In our taxonomy, it is a spectromorphology - so a bit of the spectrum in time. Imagine having an over-ranked NMF where you group slices of time and spectrum together to make a composite ‘object’ that you try to match… this is what I’m trying to do from the complex synth textures.

That’s good. Was just curious.
I look forward to hearing what comes from it.

Yeah that makes sense.
I guess I just meant that there’s no “staying aural” when notation is in the mix, even with aural/verbal communication. It will color the interpretation no matter what, even if it’s not a consideration.

I gotcha. I just wasn’t sure if you were talking Max object, or C++ etc… It was unclear from the sentence.

actually, with workshops with amazing musicians like Wet Ink, we are not far from aural intention at all :wink: But I know what you mean, I think Schaeffer was quite clear on that…

+1 for AudioGuide segmentation! I’ve been playing with it recently and comparing the results of REAPER and MuBu and it is superior in its flexibility. Where it does fall short is sometimes the defaults are really bad - but thats the obvious trade-off of low-level control and how well it works out of the box.

Thanks for the feedback - my list of things on our amplitude-based-segmenter-in-progress is quite influenced by it (although I think I prefer mine :wink: and also by reaper’s and the beautiful simplicity of Audition’s - keep sending comments and it will be even better - I think your idea of ‘out of the box’ is quite important, so I will try to devise progressive empowerment in it…

stay tuned

Hi @tremblap, not sure if this can be of any help, but:
Carmine Emanuele Cella (an italian composer) has taken up the job of re-writing Orchis/Orchids/Orchidee/etc.
At the current stage it’s a command line tool and a Max package (I helped him a little bit with the Max binding, but only with that).
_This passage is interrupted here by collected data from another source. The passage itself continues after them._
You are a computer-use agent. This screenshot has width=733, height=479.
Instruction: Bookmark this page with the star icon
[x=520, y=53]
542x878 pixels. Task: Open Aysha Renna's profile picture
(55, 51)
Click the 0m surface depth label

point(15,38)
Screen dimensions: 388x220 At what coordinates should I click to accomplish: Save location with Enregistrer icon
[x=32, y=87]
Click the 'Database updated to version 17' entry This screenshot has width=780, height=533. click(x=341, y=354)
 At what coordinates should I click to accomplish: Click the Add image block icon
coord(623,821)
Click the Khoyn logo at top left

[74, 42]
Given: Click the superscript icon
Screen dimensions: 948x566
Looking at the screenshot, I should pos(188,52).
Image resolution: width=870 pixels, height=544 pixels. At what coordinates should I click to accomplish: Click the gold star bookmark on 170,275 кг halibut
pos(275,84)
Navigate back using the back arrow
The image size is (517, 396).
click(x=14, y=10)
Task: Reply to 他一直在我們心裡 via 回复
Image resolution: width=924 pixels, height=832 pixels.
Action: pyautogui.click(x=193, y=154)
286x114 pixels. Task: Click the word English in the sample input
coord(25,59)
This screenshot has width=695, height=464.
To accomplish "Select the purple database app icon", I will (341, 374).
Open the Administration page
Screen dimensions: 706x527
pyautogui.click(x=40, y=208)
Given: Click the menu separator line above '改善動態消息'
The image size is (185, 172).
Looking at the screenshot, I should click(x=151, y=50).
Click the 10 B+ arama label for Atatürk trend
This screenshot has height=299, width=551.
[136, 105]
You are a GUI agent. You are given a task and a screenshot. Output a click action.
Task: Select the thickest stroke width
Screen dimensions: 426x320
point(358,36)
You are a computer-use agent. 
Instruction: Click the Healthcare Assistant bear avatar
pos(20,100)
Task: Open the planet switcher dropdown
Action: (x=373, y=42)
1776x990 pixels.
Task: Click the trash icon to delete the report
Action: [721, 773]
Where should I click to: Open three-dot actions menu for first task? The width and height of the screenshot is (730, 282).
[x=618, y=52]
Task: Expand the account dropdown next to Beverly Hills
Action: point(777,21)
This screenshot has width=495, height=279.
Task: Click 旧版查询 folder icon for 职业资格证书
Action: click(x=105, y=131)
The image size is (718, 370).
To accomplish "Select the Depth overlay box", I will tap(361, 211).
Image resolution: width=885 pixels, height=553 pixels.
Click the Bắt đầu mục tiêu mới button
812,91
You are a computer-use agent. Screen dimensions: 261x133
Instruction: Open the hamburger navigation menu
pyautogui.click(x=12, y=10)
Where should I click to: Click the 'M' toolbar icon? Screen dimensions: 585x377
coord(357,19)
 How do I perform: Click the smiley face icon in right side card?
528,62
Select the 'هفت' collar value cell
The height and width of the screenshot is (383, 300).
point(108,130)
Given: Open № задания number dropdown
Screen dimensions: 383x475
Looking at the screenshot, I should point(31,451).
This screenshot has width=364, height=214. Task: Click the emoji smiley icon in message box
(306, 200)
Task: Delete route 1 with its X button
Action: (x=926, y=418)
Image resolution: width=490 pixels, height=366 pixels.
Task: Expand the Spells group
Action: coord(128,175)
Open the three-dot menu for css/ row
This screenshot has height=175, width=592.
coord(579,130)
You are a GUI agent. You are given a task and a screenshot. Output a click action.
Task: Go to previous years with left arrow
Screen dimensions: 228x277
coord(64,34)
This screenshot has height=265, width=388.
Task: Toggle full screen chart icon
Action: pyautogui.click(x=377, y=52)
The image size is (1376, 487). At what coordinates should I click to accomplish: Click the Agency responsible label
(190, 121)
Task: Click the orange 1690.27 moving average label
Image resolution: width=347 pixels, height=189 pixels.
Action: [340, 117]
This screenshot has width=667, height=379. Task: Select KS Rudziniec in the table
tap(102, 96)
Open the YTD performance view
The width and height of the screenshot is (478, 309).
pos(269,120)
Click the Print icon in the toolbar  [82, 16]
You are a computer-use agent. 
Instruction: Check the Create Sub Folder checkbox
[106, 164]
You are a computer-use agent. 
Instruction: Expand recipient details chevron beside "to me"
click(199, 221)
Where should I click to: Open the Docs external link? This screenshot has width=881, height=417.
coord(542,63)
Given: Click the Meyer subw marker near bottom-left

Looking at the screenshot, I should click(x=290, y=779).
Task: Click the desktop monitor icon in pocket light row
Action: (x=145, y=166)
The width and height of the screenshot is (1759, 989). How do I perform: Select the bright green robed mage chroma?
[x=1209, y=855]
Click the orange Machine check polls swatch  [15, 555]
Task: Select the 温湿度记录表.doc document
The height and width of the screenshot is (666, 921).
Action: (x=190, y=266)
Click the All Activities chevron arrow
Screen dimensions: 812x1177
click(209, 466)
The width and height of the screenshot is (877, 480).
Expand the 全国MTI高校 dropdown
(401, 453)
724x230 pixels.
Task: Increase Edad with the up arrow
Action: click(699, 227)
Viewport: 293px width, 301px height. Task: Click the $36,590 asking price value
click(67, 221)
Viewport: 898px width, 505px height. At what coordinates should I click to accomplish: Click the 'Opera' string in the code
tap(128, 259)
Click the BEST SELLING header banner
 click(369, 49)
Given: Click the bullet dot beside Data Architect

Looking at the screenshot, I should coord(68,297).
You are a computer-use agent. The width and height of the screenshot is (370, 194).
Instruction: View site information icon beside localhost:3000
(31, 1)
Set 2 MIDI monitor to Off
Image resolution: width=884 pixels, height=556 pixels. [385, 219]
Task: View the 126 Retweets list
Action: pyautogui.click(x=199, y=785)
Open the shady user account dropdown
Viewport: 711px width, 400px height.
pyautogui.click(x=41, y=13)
AFAICT, it’s still in super alpha phase, but it’s simpler than Orchidee, and it’s going to be open source.

You can find it here

To run some examples you need bach >=0.8 and dada, but I guess you alread have both.

I’ll check that with eager interest indeed.

Reliving this topic, as what @danieleghisi talked about, namely a recoded, more user-friendly version of orchidée, is now live at this website and there are even slowly arriving tutorials on youtube

It might interest people that the tutorial looks quite much better than before - @a.cassidy might be interested to start there. (they smell of the amazing quality control of the Bach Project Doc :wink: )

1 Like

Hello all

I’ve checked this and in the video, it explains Orchidea’s approach and the general problem quite well at in the first part, so it might be of interest.